Given text:
##########

Sun and skin: UV radiation and skin phototypes
(Image of Sunrise - MrShemp - All Rights Reserved)
Humans are able to see electromagnetic rays from 400 nm to 750 nm as light. Below 400 nm, there are ultraviolet rays, above 750 nm, it is called infrared light. The ultraviolet radiation of the sunlight is divided into 3 different categories, based on the wavelength, with different physical and biological effects:
UVA - 315 to 400 nm
UVC - 100 to 290 nm
UVA rays make up 98 percent of the UV rays. They are very dangerous for our skin, because they penetrate very deeply into the dermis causing premature skin aging by generating free radicals and affecting collagen and elastin. Also skin cancer can emerge from UVA rays.

##########

Excerpted data:
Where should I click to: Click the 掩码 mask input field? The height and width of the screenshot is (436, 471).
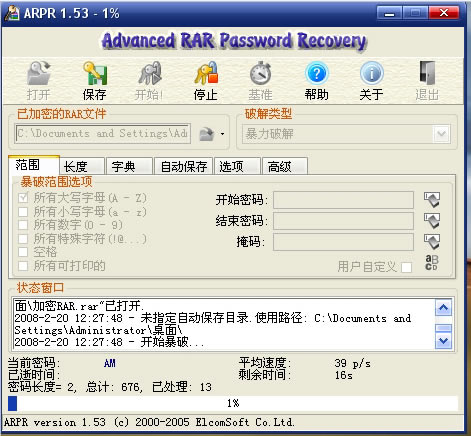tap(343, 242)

##########

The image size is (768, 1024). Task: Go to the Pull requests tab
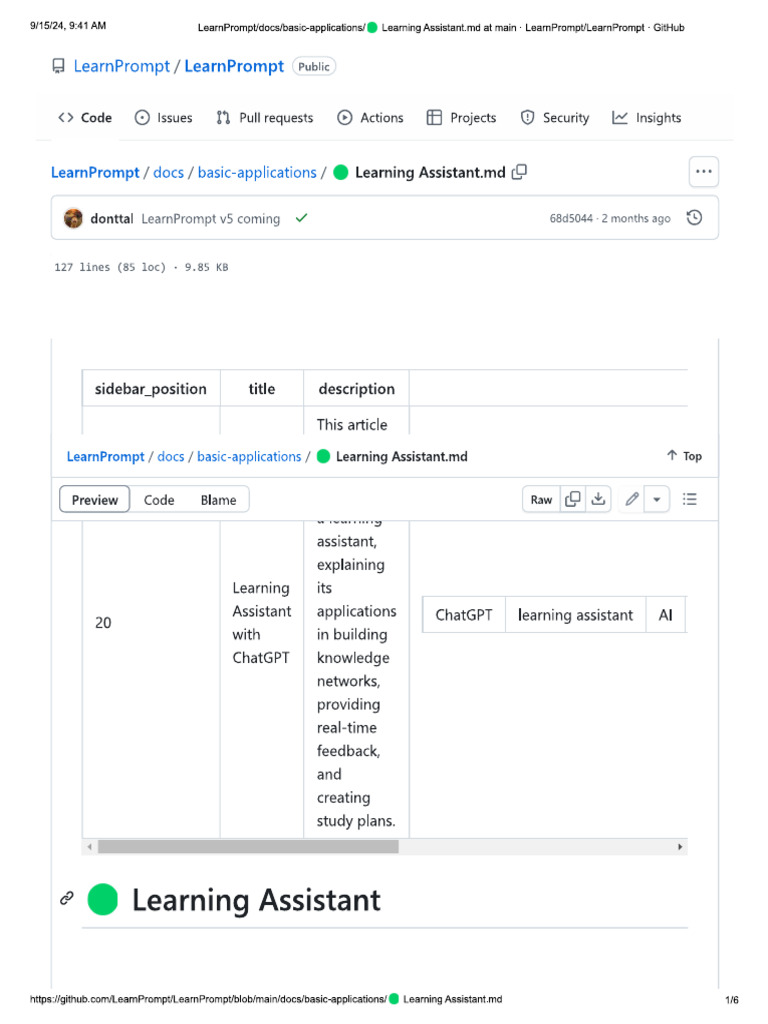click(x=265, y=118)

##########

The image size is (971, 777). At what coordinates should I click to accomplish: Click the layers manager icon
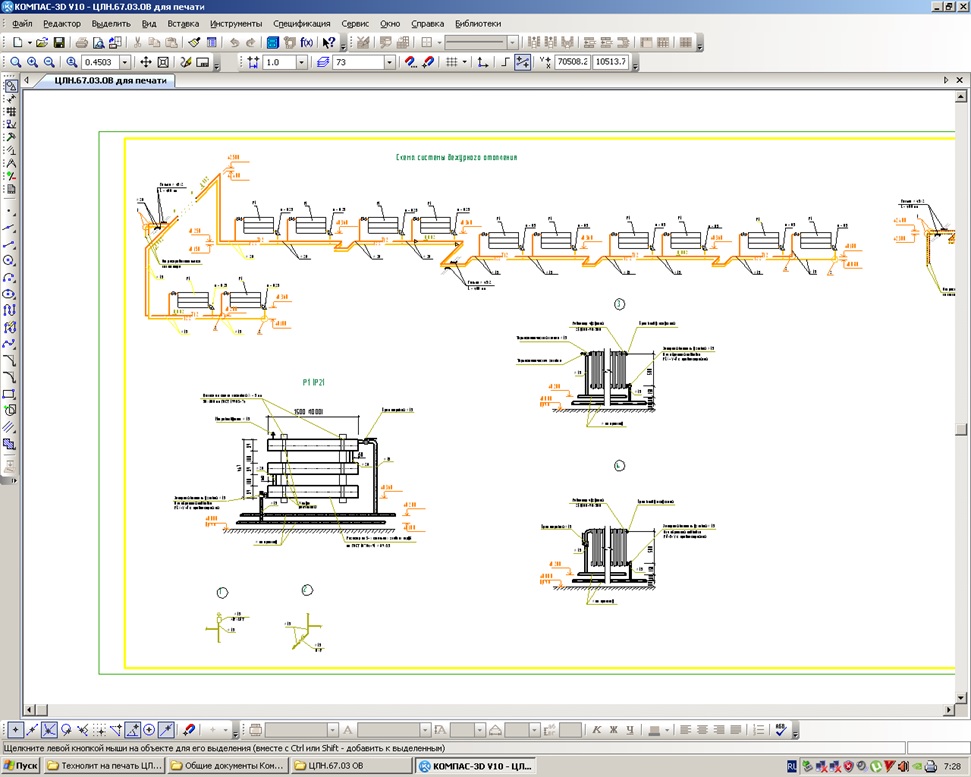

##########

Parts of the exercise:
• A. In the sun and skin text, retype the passage from "Humans are able" up to and including "from UVA rays.".
• B. Render this sentence from the sun and skin text in French: "Humans are able to see electromagnetic rays from 400 nm to 750 nm as light."
Work only from the sun and skin text, not the material.

Written responses:
• A.
Humans are able to see electromagnetic rays from 400 nm to 750 nm as light. Below 400 nm, there are ultraviolet rays, above 750 nm, it is called infrared light. The ultraviolet radiation of the sunlight is divided into 3 different categories, based on the wavelength, with different physical and biological effects:
UVA - 315 to 400 nm
UVC - 100 to 290 nm
UVA rays make up 98 percent of the UV rays. They are very dangerous for our skin, because they penetrate very deeply into the dermis causing premature skin aging by generating free radicals and affecting collagen and elastin. Also skin cancer can emerge from UVA rays.

• B. Les êtres humains sont capables de percevoir comme lumière les rayons électromagnétiques de 400 nm à 750 nm.